===== PASSAGE TO READ =====

# Will version 7.1 drivers work on the latest release?



## Devicifer (Jul 15, 2013)

I have a SuperTrak EX16650 RAID card that *I* want to use, but the latest driver was made for 7.1 and *I* don't have much experience with bsd FreeBSD. Is there a chance it would work?


----------



## mav@ (Jul 15, 2013)

In general case binary compatibility between major releases like 7.x and 8.x/9.x is not guaranteed. How big real chances are there depends on which KPIs the driver uses and whether they have changed. If driver requirements are really minimal, there are chances, otherwise...


----------



## Devicifer (Jul 15, 2013)

If you were in this situation, would you try it or be too afraid of losing valuable data?


----------



## fonz (Jul 15, 2013)

Devicifer said:
			
		

> or be too afraid of losing valuable data?


There are two kinds of people: those who have learned - usually the hard way - the importance of (tested) backups and those who have yet to learn it


----------



## mav@ (Jul 15, 2013)

===== PROVIDED MATERIAL =====

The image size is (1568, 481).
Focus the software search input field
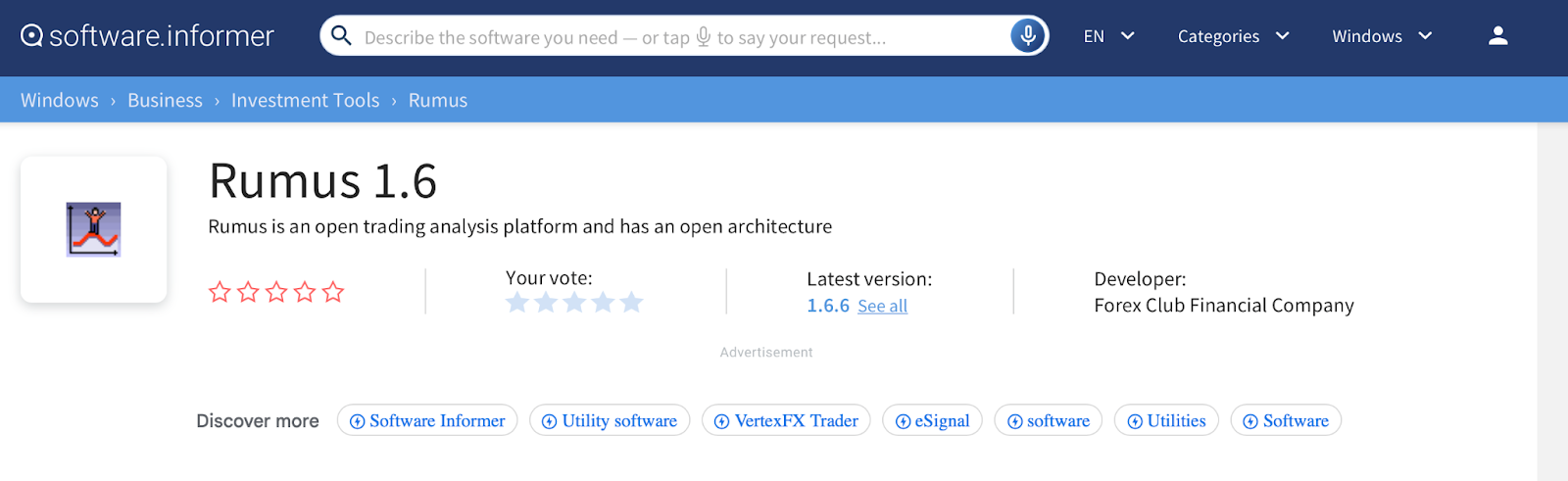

=====

> [WHAT THE TASK ASKS] Summarize the forum thread on whether 7.1 drivers work on the latest release in three sentences.

> [FINAL RESULT] Devicifer wants to use a SuperTrak EX16650 RAID card whose latest driver was made for 7.1 and asks whether it could work. mav@ replies that binary compatibility between major releases like 7.x and 8.x/9.x is not guaranteed, and that the chances depend on which KPIs the driver uses and whether they have changed. When Devicifer asks whether anyone would risk losing valuable data, fonz answers that there are two kinds of people: those who have learned the importance of tested backups and those who have yet to learn it.